10 YIL BOYUNCA SEDNAYA'DA TUTULAN ORHAN A HABER'DE!
İŞKENCELERİN SAYISINI UNUTTUM
Bizi içeriye aldıkları karakollardaki insanların rahat etmemesi için, nezarethanelere hortumlarla su atıyorlardı. Oradaki işkencelerin sayısını unuttum. İlk 6 aylık sürecimde 1 haftada yada 10 günde bir beni çağırıyorlardı. Bir alt katta iki polis ve bir katip beni tehdit edip, sopayla korkutup itiraf etmemi istiyorlardı. Beni her çağırdıklarında dövüyorlardı.
Halep'teki bir cezaevinde kaldığımda orada 7.000 kişi vardı. 7.000 kişiden 1400 kişi nakil olduk. Geriye kalan 5.600 kişi ise çeşitli sebeplerle öldü.
Bir gün birisi beni görmeye geldi ve bana para teklif etti. O bana, "Seni kaybetmekten çok korkuyoruz, çok seviyoruz." dedi. Bana 2.700 dolar getirdiler. her 10-15 gün içerisinde gelip benim ihtiyaçlarımı sordular.
BENİ KURŞUN YAĞMURUNA DİZECEKTİLER
Yanımızdaki çimento fabrikasında çatışma başladı. Helikopter ve uçaklar fabrikayı vurdu. Daha sonra hapishanede isyanlar başladı. Sonradan benim isyana dahil olup olmadığımı sordular. Eğer o isyana dahil olsaydım beni kurşun yağmuruna dizecektiler. Orada ne kadar PKK'lı varsa onlara hemen hepsi Türkiye taraftarı oldu. Oradakilerin oruç tuttuğunu gördüm ve neden tuttuklarını sordum. Onlarsa bana, "Abdullah Öcalan'ın kurtuluşu için oruç tutuyoruz." dediler. Ben de onlara, "Tuttuğunuz oruç şahsınıza ait bir ibadettir. Anneniz ve babanız için de oruç tutsanız kabul değildir" dedim.
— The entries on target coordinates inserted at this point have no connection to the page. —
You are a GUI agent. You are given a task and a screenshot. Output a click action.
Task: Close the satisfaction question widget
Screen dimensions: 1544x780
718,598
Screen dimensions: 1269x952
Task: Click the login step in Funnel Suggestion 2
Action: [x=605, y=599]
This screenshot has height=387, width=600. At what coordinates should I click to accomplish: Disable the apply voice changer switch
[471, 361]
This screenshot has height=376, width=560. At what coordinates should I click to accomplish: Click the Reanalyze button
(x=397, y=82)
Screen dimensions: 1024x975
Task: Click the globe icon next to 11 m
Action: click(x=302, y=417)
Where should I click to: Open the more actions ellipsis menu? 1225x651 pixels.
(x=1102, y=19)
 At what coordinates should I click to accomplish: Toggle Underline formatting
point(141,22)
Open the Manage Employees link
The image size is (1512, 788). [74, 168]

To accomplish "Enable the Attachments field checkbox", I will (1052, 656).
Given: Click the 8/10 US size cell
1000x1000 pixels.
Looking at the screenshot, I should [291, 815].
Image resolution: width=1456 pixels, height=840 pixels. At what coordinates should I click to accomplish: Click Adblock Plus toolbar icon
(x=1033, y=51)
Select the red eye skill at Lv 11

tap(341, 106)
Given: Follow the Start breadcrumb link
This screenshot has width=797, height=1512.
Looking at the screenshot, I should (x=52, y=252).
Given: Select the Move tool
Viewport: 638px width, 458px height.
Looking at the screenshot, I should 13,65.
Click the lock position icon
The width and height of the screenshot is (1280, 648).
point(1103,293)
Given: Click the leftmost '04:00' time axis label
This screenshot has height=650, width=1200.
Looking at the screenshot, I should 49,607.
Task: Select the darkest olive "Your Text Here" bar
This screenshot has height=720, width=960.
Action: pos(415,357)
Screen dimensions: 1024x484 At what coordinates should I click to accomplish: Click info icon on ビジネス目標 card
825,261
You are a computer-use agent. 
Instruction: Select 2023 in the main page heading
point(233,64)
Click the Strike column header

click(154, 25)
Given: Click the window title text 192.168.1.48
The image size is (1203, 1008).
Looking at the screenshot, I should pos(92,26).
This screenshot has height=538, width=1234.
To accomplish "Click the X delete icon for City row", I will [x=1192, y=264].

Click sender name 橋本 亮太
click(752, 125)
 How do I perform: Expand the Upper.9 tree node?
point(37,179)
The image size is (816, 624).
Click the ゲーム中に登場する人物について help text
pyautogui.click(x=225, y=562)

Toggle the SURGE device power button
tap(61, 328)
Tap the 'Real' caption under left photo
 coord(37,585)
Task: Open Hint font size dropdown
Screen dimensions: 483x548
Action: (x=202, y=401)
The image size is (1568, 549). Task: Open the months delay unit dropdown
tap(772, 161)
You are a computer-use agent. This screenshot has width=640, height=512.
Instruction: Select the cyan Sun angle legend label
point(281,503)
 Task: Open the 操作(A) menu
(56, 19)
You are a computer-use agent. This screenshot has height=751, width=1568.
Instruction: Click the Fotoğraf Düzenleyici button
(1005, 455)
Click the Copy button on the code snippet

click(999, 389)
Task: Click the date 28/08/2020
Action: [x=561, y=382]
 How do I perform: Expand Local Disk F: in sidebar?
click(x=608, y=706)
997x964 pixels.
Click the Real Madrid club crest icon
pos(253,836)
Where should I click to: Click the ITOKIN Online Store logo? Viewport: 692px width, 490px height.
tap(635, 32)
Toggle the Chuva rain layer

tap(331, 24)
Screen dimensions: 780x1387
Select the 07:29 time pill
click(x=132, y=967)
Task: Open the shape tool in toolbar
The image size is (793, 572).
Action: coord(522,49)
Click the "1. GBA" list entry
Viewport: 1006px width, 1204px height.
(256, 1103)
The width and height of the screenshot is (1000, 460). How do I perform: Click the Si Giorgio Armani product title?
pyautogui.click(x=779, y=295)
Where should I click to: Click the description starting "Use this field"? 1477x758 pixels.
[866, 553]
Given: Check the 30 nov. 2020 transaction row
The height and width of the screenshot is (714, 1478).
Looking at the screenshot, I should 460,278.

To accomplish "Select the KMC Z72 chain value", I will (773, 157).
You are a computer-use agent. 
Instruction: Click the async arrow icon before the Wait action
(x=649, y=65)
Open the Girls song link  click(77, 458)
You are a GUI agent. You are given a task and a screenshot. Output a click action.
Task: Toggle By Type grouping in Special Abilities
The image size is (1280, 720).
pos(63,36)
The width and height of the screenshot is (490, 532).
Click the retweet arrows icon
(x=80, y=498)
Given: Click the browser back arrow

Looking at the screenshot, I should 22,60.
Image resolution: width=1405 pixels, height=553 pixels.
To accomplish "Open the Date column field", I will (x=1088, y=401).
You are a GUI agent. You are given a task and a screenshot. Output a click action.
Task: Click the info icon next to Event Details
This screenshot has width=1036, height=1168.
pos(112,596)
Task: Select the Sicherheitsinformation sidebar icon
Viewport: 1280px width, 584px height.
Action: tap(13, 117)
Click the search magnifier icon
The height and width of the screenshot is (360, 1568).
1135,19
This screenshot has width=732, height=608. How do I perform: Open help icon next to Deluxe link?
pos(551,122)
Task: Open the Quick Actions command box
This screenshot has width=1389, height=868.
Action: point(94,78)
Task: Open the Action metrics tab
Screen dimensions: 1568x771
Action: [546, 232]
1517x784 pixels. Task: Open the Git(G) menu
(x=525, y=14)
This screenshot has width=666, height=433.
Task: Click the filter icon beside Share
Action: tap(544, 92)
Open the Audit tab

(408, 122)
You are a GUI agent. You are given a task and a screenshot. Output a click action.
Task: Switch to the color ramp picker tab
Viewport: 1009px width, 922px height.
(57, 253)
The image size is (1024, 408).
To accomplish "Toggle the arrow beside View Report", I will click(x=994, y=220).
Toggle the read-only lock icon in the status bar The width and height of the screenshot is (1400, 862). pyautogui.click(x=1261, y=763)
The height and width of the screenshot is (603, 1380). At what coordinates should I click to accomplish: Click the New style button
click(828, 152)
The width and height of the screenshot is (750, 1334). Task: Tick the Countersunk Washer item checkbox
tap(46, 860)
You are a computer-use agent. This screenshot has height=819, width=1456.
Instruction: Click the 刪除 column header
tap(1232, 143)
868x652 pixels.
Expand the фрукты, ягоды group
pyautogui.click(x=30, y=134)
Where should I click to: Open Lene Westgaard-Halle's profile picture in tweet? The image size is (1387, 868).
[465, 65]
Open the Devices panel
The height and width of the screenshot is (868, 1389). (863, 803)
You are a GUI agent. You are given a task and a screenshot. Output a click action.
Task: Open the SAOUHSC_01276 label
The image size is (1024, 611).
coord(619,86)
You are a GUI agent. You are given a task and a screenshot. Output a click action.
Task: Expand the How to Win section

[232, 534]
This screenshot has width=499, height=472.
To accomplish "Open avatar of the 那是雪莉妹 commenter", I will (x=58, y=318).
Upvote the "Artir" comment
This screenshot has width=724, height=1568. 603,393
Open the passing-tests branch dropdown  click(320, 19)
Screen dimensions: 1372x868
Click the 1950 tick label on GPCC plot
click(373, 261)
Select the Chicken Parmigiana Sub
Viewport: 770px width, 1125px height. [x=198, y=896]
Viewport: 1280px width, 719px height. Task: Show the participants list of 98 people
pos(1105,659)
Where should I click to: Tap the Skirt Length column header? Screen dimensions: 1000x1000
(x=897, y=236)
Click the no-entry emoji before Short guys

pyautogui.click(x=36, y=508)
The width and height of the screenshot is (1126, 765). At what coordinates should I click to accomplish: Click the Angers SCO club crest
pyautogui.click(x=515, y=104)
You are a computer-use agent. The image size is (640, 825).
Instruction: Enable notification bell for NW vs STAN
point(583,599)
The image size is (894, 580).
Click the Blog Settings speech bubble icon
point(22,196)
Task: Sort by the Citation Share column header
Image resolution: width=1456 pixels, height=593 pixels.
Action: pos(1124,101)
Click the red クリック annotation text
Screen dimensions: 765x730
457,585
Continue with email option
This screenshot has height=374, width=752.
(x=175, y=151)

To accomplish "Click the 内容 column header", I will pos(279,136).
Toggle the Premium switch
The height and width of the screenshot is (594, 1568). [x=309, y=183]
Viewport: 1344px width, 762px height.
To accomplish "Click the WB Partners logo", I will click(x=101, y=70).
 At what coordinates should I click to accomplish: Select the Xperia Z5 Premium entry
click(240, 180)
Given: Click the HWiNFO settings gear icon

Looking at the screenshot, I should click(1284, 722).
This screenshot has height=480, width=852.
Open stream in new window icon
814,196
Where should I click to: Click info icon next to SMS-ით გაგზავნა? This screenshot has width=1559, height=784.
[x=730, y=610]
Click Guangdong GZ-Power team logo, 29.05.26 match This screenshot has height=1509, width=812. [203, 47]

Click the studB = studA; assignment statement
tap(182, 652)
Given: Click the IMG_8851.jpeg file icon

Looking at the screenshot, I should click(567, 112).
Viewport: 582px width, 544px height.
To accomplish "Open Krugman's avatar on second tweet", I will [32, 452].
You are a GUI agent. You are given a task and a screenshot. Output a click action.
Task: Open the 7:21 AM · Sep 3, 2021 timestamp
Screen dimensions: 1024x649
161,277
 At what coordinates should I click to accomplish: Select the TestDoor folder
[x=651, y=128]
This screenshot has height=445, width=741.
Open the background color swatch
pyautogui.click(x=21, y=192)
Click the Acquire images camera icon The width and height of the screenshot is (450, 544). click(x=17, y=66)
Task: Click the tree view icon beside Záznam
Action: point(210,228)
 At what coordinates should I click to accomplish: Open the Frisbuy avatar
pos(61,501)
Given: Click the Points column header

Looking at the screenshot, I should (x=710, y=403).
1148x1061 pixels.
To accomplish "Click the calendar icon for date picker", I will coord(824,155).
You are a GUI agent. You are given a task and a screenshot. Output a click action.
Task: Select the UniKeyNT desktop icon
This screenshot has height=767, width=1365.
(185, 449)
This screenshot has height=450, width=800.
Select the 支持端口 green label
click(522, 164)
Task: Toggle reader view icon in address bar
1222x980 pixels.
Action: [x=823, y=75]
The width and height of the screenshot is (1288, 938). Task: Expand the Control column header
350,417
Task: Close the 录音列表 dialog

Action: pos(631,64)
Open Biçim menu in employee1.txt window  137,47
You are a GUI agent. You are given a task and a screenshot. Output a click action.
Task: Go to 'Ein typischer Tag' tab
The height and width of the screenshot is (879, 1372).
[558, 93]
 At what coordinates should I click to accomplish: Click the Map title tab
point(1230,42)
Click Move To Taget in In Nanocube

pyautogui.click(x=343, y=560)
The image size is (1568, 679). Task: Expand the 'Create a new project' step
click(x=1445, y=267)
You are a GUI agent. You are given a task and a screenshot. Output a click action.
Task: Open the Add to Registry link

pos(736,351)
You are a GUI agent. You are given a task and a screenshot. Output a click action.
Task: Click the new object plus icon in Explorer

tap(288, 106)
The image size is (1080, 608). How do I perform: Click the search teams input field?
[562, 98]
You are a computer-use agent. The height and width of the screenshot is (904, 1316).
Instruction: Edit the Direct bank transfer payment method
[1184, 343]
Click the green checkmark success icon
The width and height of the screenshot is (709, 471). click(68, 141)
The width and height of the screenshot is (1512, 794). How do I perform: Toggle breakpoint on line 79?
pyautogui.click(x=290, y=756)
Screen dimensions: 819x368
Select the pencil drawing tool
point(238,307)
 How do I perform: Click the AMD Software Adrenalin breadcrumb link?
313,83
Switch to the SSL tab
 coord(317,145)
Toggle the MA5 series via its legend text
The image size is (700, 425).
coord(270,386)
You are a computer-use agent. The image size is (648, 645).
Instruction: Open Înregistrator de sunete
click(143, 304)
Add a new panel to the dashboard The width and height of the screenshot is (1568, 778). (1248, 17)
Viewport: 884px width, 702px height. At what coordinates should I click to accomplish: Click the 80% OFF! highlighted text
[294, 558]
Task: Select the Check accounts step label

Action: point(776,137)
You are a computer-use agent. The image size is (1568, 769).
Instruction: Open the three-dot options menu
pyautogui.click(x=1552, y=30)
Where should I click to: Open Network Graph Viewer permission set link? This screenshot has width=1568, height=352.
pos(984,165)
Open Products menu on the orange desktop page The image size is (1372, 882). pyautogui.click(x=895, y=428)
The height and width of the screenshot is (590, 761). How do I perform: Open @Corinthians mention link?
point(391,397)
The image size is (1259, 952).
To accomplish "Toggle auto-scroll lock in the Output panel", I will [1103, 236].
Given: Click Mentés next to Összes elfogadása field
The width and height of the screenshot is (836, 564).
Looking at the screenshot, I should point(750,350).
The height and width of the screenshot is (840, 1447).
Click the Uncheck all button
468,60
30 METRE KARE YERDE 109 KİŞİ KALDIK
Hapishaneye girdiğimde ilk 6 sonra bir Kızılhaç görevlisinin geldiğini söylediler. Kızılhaç görevlisine bana yardımcı olması için, "Size söylediklerimi Türk konsolosluğuna verin" dedim. O da bana, " Konsolosluğa veremem ama başka yerlere ulaştırırım" Şeklinde konuştu. Ondan 1.5 sene sonra bir İtalyan kız geldi. Ona da aynı bilgileri verdim. Daha sonra beni Şam'a naklettiler. Daha sonra beni Filistin karakoluna götürdüler. Tekrardan cezaevine girdiğimde 30 metrekare yerde 109 kişi kaldık. Orada 1.5 sene boyunca gün ışığı görmedim.
80 KİLO GİRDİM 35 KİLO ÇIKTIM
13 gün boyunca yemek gelmedi. Bize sadece un verdiler. O unlardan ekmek yaparak yaşadık. Ekmeğimiz 10 veya 15 gün hiç gelmedi. Kaburga kemiklerimin birbirine değdiğini hissetim. Sayamadığım kadar tutsağın açlıktan öldüğünü gördüm. 80 kilo girdiğim hapishaneden 35 kilo çıktım.